→ **Task to carry out**
In the entries below, find the lines that contain the word "label" and copy them.

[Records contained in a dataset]

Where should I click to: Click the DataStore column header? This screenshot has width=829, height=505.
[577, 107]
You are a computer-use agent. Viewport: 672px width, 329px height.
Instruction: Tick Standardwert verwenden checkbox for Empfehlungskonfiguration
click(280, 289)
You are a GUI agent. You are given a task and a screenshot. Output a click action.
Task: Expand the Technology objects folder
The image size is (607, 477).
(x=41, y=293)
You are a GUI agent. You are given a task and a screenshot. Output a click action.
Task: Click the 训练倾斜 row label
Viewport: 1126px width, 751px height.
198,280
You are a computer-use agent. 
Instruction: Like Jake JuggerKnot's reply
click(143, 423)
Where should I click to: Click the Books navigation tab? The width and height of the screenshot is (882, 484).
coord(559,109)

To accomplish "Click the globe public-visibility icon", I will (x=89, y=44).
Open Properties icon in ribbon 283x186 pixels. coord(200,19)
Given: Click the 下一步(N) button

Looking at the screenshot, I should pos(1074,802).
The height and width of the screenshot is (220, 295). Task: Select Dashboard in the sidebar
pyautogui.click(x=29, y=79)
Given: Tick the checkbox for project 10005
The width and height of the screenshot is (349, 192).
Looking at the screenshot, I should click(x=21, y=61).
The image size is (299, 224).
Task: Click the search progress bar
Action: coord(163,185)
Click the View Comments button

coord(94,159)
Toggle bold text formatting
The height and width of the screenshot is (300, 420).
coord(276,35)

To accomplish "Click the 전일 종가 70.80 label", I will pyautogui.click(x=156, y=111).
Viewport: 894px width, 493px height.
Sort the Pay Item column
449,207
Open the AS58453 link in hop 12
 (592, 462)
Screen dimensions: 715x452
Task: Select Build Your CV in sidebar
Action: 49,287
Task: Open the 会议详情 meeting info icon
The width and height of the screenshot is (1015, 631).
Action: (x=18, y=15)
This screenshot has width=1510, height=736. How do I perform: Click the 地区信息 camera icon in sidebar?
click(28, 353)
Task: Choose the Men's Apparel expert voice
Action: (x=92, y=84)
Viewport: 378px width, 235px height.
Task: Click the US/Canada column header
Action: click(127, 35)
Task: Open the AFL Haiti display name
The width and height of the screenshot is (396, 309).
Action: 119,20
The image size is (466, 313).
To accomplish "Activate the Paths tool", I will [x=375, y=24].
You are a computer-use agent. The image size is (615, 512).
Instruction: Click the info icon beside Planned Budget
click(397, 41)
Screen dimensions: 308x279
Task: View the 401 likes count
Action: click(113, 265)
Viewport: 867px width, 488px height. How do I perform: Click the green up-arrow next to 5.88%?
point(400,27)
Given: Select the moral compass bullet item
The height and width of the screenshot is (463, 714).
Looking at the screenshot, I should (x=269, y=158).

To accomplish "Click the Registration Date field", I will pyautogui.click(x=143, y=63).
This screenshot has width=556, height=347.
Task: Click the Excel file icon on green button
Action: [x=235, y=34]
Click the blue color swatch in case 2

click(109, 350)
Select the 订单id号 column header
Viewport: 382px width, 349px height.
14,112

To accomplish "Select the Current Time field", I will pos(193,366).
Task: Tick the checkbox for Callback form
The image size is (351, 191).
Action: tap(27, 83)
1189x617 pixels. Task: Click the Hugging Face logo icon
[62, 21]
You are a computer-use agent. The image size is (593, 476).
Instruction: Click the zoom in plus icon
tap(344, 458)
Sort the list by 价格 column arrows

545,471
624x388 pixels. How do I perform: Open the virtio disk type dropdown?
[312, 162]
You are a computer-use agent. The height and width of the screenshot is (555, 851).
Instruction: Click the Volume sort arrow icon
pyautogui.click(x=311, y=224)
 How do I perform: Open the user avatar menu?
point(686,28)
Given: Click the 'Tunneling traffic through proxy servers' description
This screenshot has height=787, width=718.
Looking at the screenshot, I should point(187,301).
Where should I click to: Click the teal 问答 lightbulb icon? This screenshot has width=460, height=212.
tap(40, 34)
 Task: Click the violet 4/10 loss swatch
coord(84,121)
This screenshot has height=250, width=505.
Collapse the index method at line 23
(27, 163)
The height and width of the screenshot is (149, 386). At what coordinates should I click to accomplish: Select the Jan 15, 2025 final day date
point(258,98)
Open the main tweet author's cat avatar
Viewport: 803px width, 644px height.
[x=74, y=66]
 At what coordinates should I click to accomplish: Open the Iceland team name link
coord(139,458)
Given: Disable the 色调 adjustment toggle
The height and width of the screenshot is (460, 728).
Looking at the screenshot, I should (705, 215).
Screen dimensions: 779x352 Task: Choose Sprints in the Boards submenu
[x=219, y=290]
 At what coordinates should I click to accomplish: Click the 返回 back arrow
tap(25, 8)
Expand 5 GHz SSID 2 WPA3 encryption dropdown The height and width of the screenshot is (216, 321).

→ **Output for this exercise**
Task: Click the 训练倾斜 row label
To accomplish "Click the 전일 종가 70.80 label", I will pyautogui.click(x=156, y=111).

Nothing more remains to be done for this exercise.